链接: https://pan.baidu.com/s/1jv7A2JvIhA6oqvtYnYh9vQ
提取码: m5j5
双向LSTM是传统LSTM的扩展,在输入序列的所有时间步长可用的问题中,双向LSTM在输入序列上训练两个而不是一个LSTM。
输入序列中的第一个是原样的,第二个是输入序列的反转副本。这可以为网络提供额外的上下文,并导致更快,甚至更充分的学习问题
# 单变量,1---》1
import numpy
import matplotlib.pyplot as plt
from pandas import read_csv
import math
from keras.models import Sequential
from keras.layers import Dense
from keras.layers import LSTM
from keras.layers import Bidirectional
from sklearn.preprocessing import MinMaxScaler
from sklearn.metrics import mean_squared_error
#matplotlib inline
# load the dataset
dataframe = read_csv('airline-passengers.csv', usecols=[1], engine='python')
# print(dataframe)
print("数据集的长度:",len(dataframe))
dataset = dataframe.values
# 将整型变为float
dataset = dataset.astype('float32')
plt.plot(dataset)
plt.show()
# X是给定时间(t)的乘客人数,Y是下一次(t + 1)的乘客人数。
# 将值数组转换为数据集矩阵,look_back是步长。
def create_dataset(dataset, look_back=1):
dataX, dataY = [], []
for i in range(len(dataset)-look_back-1):
a = dataset[i:(i+look_back), 0]
# X按照顺序取值
dataX.append(a)
# Y向后移动一位取值
dataY.append(dataset[i + look_back, 0])
return numpy.array(dataX), numpy.array(dataY)
# fix random seed for reproducibility
numpy.random.seed(7)
# 数据缩放
scaler = MinMaxScaler(feature_range=(0, 1))
dataset = scaler.fit_transform(dataset)
# 将数据拆分成训练和测试,2/3作为训练数据
train_size = int(len(dataset) * 0.67)
test_size = len(dataset) - train_size
train, test = dataset[0:train_size,:], dataset[train_size:len(dataset),:]
print("原始训练集的长度:",train_size)
print("原始测试集的长度:",test_size)
# 构建监督学习型数据
look_back = 1
trainX, trainY = create_dataset(train, look_back)
testX, testY = create_dataset(test, look_back)

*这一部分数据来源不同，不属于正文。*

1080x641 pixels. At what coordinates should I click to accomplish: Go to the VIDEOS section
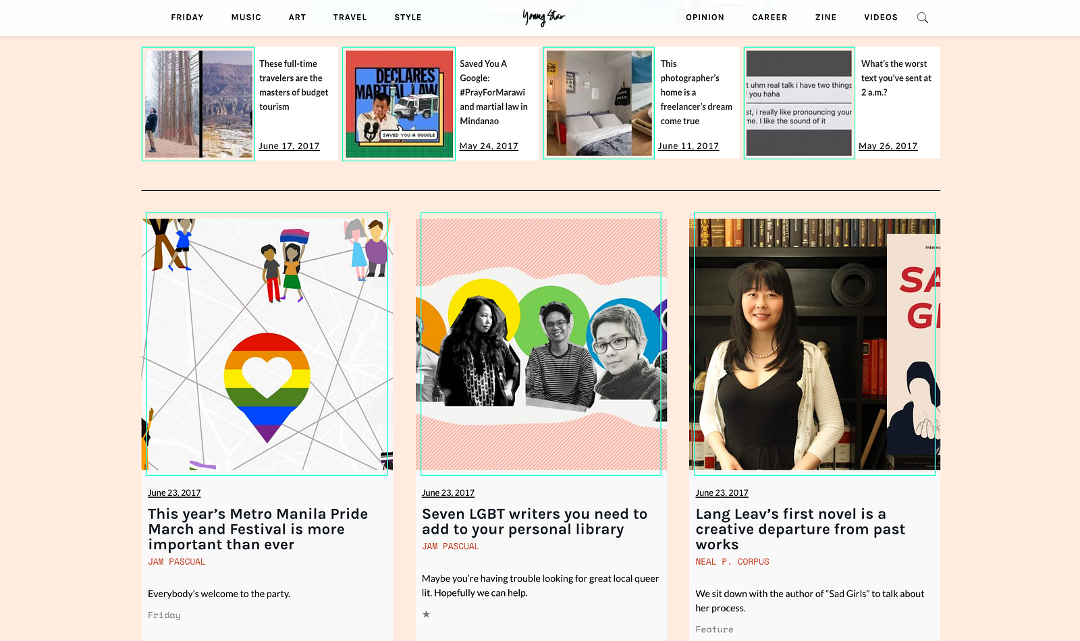881,18
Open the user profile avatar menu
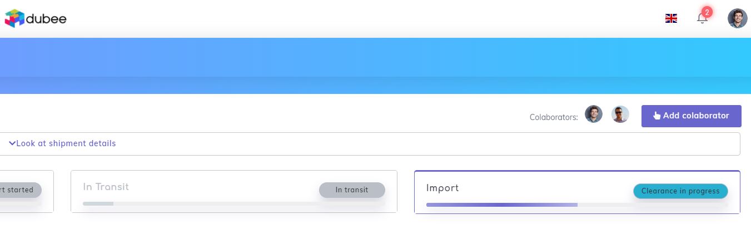The height and width of the screenshot is (239, 751). click(x=737, y=18)
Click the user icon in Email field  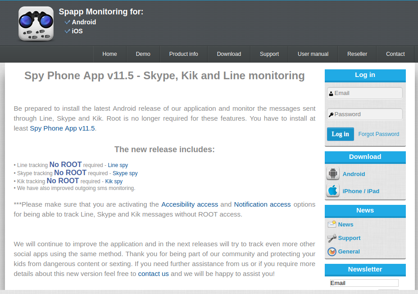[x=331, y=94]
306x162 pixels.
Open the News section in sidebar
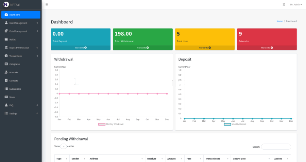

print("转为监督学习,训练集数据长度:", len(trainX))
# print(trainX,trainY)
print("转为监督学习,测试集数据长度:",len(testX))
# print(testX, testY )
# 数据重构为3D [samples, time steps, features]
trainX = numpy.reshape(trainX, (trainX.shape[0], 1, trainX.shape[1]))
testX = numpy.reshape(testX, (testX.shape[0], 1, testX.shape[1]))
print('构造得到模型的输入数据(训练数据已有标签trainY): ',trainX.shape,testX.shape)
# create and fit the LSTM network
model = Sequential()
model.add(Bidirectional(LSTM(4, input_shape=(1, look_back))))
model.add(Dense(1))
model.compile(loss='mean_squared_error', optimizer='adam')
model.fit(trainX, trainY, epochs=100, batch_size=1, verbose=2)
# 打印模型
model.summary()
# 开始预测
trainPredict = model.predict(trainX)
testPredict = model.predict(testX)
# 逆缩放预测值
trainPredict = scaler.inverse_transform(trainPredict)
trainY = scaler.inverse_transform([trainY])
testPredict = scaler.inverse_transform(testPredict)
testY = scaler.inverse_transform([testY])
# 计算误差
trainScore = math.sqrt(mean_squared_error(trainY[0], trainPredict[:,0]))
print('Train Score: %.2f RMSE' % (trainScore))
testScore = math.sqrt(mean_squared_error(testY[0], testPredict[:,0]))
print('Test Score: %.2f RMSE' % (testScore))
# shift train predictions for plotting
trainPredictPlot = numpy.empty_like(dataset)
trainPredictPlot[:, :] = numpy.nan
trainPredictPlot[look_back:len(trainPredict)+look_back, :] = trainPredict
# shift test predictions for plotting
testPredictPlot = numpy.empty_like(dataset)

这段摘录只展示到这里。